Les banques européennes, a priori conscientes de l’emprise des géants américains comme PayPal, Visa, MasterCard, Apple Pay et Google Pay sur le marché des paiements, ont décidé de riposter en unissant leurs forces. Ainsi, 14 groupes bancaires européens, incluant tous les établissements français majeurs comme BNP Paribas, Crédit Agricole, BPCE, Crédit Mutuel, Société Générale et La Banque Postale, ont lancé un portefeuille numérique paneuropéen baptisé Wero. Ce service vise à offrir une alternative aux solutions de paiement américaines et s’adresse dans un premier temps aux particuliers.
D’ici janvier, les clients des banques françaises pourront profiter de Wero pour effectuer des virements instantanés, remplaçant progressivement les chèques et espèces.
Le fonctionnement de Wero est simple : en connaissant le numéro de téléphone ou l’adresse e-mail du destinataire, il sera possible d’envoyer de l’argent en un instant. Contrairement à des solutions comme PayPal ou Lydia, dans certains cas, Wero permet des virements immédiats grâce à l’association d’un numéro de téléphone ou d’un courriel à un compte courant. Notons cependant que Paypal permet aussi des virements instantanés.
Les utilisateurs auront aussi la possibilité de générer des QR codes individuels pour sécuriser leurs transactions sans partager leurs coordonnées téléphoniques. De plus, à terme, Wero permettra des virements transfrontaliers dans des pays partenaires tels que l’Allemagne, la Belgique, les Pays-Bas et le Luxembourg.
L’application sera disponible via les apps des banques participantes, sauf pour La Banque Postale qui proposera une application dédiée.
Si l’accès à Wero sera gratuit au lancement, des frais de gestion de compte pourraient à l’avenir être augmentés par les banques pour compenser les coûts liés à ce service. En d’autres mots, si les banques s’aperçoivent que ça marche et que les gens sont accros, ils factureront .. Rappelons que l’argent liquide est lui sans frais…
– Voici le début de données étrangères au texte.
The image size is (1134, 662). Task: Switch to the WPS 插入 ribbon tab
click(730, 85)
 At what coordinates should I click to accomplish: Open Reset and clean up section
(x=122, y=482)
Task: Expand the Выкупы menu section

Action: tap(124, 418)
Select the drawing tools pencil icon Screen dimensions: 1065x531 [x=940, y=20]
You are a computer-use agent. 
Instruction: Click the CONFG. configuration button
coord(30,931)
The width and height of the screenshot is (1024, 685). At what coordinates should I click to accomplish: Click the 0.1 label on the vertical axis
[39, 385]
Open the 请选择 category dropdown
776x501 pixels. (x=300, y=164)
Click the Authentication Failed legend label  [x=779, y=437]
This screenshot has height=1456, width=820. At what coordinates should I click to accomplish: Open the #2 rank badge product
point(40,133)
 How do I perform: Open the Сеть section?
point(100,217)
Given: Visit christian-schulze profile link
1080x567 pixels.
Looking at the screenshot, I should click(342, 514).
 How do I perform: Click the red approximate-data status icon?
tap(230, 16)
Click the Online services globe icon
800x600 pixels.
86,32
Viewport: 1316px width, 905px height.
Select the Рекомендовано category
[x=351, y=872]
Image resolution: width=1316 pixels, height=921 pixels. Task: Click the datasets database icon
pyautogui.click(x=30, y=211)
En France, Wero remplacera Paylib, une solution de paiement entre particuliers qui, malgré ses 35 millions d’utilisateurs inscrits, n’a pas atteint les objectifs escomptés. Les raisons évoquées sont un manque d’harmonisation entre les banques et une communication trop timide. Avec Wero, une approche plus coordonnée et cohérente est envisagée, notamment avec une promotion collective active de cette nouvelle solution.
Si Wero marche, elle pourra également remplacer d’autres applications utilisées si les banques arrivent à convaincre les utilisateurs que c’est mieux et surtout plus sécurisé.
Dans un second temps, Wero s’étendra au paiement chez les commerçants physiques et en ligne. À partir de 2025, il sera possible d’utiliser ce portefeuille numérique pour régler des achats dans des petits commerces grâce à des virements instantanés. Le paiement par QR code dans les grandes enseignes, en revanche, n’arrivera qu’après 2026, lorsque des tests auront été menés. Pour les commerçants, les coûts de ce nouveau système devraient être modiques, un argument qui pourrait favoriser son adoption rapide.
Les enjeux sont énormes pour les banques. Le marché des paiements, qui génère chaque année 2 200 milliards de dollars de revenus à l’échelle mondiale, est devenu extrêmement compétitif. De nouveaux acteurs, comme les fintechs, grignotent peu à peu les parts de marché des banques traditionnelles. Il est donc impératif pour ces dernières de s’imposer dans le secteur des paiements numériques pour conserver leur relation client et proposer des services complémentaires.
Ceci dit, ce n’est pas la première fois que les banques européennes tentent de reprendre le contrôle. Il y a plus de 10 ans, elles avaient déjà essayé de lancer une carte bancaire paneuropéenne avec le projet Monnet, qui a échoué en raison de désaccords internes. Aujourd’hui, les banques cherchent à sauter l’étape de la carte bancaire en se concentrant sur le virement instantané, une technologie qui pourrait remplacer les cartes d’ici vingt ans.
Le timing est crucial. D’un côté, Visa et MasterCard se préparent déjà à déployer des technologies similaires basées sur des rachats d’entreprises spécialisées.
De l’autre, la Banque Centrale Européenne envisage de lancer l’euro numérique dès 2028, une monnaie digitale qui pourrait concurrencer Wero si ce dernier n’atteint pas rapidement une masse critique d’utilisateurs. Les banques doivent donc faire vite pour que leur solution s’impose avant l’arrivée de ce concurrent redoutable.
Le succès de Wero dépendra de sa capacité à capter l’attention du grand public, mais aussi de sa facilité d’utilisation dans tous les cas de figure : paiements entre particuliers, achats en ligne et règlements en magasin.